Stable Diffusion Flax Img2Img pipeline expects different image format input than output

krahnikblis commented 1 year ago

Describe the bug

when running img2img pipeline, the outputs are all too light. i.e. nothing darker than middle gray. it's not very pronounced when using a higher/default "strength" value, but for use cases akin to style transfer where only minor noise is added to original image, it's very apparent. in other words, the less the image is meant to be changed, the more light the output appears.

this felt like ye olde torch copypasta problem, wherein pytorch tensors for images like to be in a range of -1 to 1, PIL uses 0 to 255 and numpy uses 0 to 1. or something, i'm not sure, i don't know why no one keeps to a single standard and we always swap channels and convert value ranges... anyway, i tested it and indeed things work correctly when i alter my inputs for pixel_values to be in a value range of -1 to 1 instead of what numpy arrays are using everywhere, 0 to 1. however, the outputs of the pipeline are always in the range 0 to 1, i.e., it expects -1 to 1 inputs, but it gives back 0 to 1 outputs.

expected behavior is that it would take the same format in as it gives out. in the jax/numpy world, that should be ranged 0 to 1.

Reproduction

i'm running this on Colab with TPU, so sharding/replication is done accordingly below...

swap the commented line for image argument. my input array for pixel_values is ranged 0 to 1, so the extra *2-1 makes it -1 to 1.

when running this pipe with inputs ranged 0 to 1, the outputs are muted, light
when running this pipe with inputs ranged -1 to 1, the outputs are correct white balance in both cases, the outputs are ranged 0 to 1

images = img2img(  ### jax_batch is a batched conversion from a tensorflow data generator, reading image files and captions. 
            prompt_ids=shard(jax_batch["input_ids"][:,0,0]), # [:,:,0] because of multi captions
            # image=shard(jax_batch["pixel_values"].squeeze()),         ### this is normal input, values in range 0 to 1
            image=shard(jax_batch["pixel_values"].squeeze() * 2 - 1),   ### this proves it expects inputs -1 to 1
            params=jax_utils.replicate({
                'text_encoder':     text_encoder.params, 
                'unet':             unet_params, 
                'vae':              vae_params, 
                'scheduler':        scheduler.create_state(), 
                'safety_checker':   {}
                }), 
            prng_seed=jax_utils.replicate(rng),
            strength=0.5, # default = 0.8,
            num_inference_steps=100,
            guidance_scale=jax_utils.replicate(jnp.asarray([5],dtype=jnp.float32)), # error with args.dtype i.e. jnp.blfoat16
            jit=True # needed for pmap cuz that's what "jit" means. 
            ).images
for img in images:
    print(img.min(), img.max())                                         ### proves output is range 0 to 1
    display(jnp_to_pil_image(img))                            ### jnp_to_pil_image just swaps CHW<>HWC as needed, multiplies 255, converts to PIL

Logs

No response

System Info

colab TPU, high-ram, latest versions of transformers and diffusers and flax and optax.

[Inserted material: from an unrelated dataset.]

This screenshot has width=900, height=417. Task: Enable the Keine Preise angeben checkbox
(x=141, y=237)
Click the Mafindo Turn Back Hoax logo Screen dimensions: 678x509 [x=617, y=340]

patrickvonplaten commented 1 year ago

Hey @krahnikblis,

That's very interesting, just to understand better whether this is a general problem or just a Flax problem. Did you experience the same when using the PyTorch img2img pipeline (e.g.: https://huggingface.co/docs/diffusers/using-diffusers/img2img) ?

patrickvonplaten commented 1 year ago

Also cc @pcuenca @patil-suraj

krahnikblis commented 1 year ago

@patrickvonplaten no... well i never had to do any custom transformations for input that i didn't for output anyway. with torch stuff, i'm just plugging things together that were already developed to be operable so i don't look under the hood as much, so now let's...

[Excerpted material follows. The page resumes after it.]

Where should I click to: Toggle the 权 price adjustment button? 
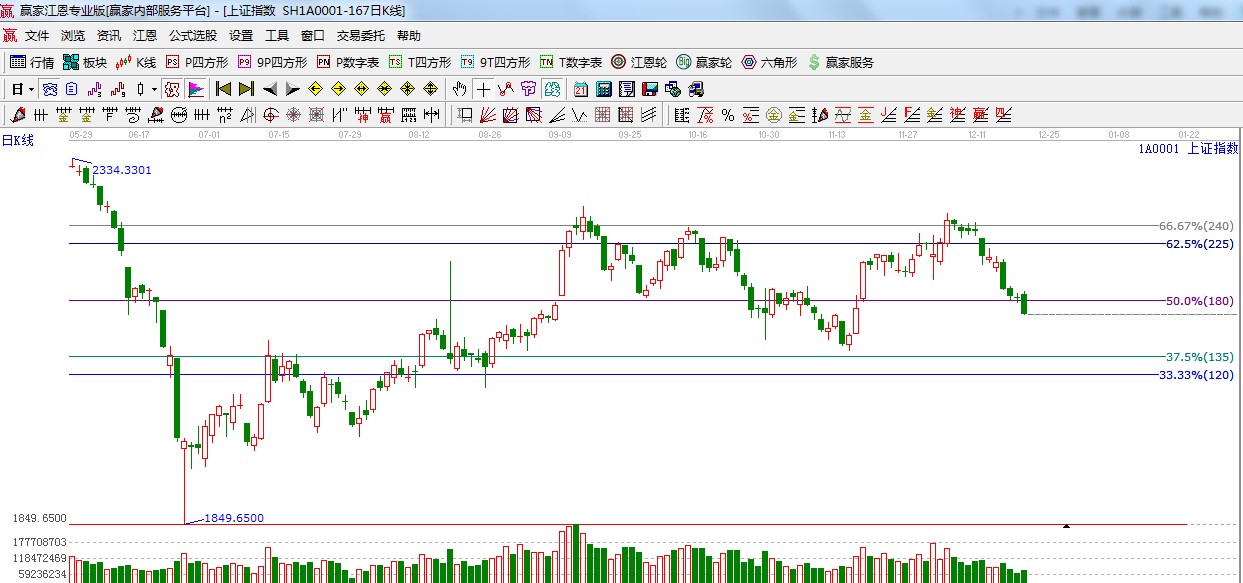tap(172, 89)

opening up my notebook where i used the torch img2img, it looks like it takes PIL both in and out. i guess my perception is that the img2img would take as inputs the same format/type that text2img training would take (i.e. they both need captions and images). BUT, taking a peek in one of your existing torch training scripts, i see that the image data loader is doing a bunch of transformation gymnastics (from PIL to numpy to PIL to numpy to torch - lines 363-397 lolz), i.e. the torch text2img training does not (directly) take the same PIL input that the img2img takes, so perhaps my perception/expectation is off? and, line 395 in that training script, image / 127.5 - 1.0 is setting up the tensor format to be above and below 0, which is what my own * 2 - 1 adjustment shows is expected as input...

basically, i'm replicating some of the neat new stuff that's available in torch, in Jax, specifically to work well on TPUs (e.g. text inversion, low rank approximation/extraction (btw, given y'all have like PBs of people's fine-tuned models on your site, i bet storage costs are high for your company - y'all might reaaaaallly like the cost savings and end-user setup-time reduction enabled by this over here e.g. i've low-ranked like 15 of the models on the HF site down to ~20MB each, vs their ~8GB folder sizes))... and for the needs of my workflow i'm operating under that expectation that the text2img training and the img2img pipe could use the same image/caption loader. but the img2img pipe has this issue on the loader that works for the text2img training. and, comparing again to the torch img2img which uses PIL both in and out, i guess my own humble expectation would be that the Jax img2img would also have same formats in and out.

but, i could totally be wrong here - i guess i'm the only one having this issue or working it from this angle, since it was developed, tested, and released - i.e. no one else experienced whitewashed images... so... ¯\_(ツ)_/¯

patrickvonplaten commented 1 year ago

Maybe cc @pcuenca @patil-suraj here - are you able to reproduce this problem on TPU in JAX?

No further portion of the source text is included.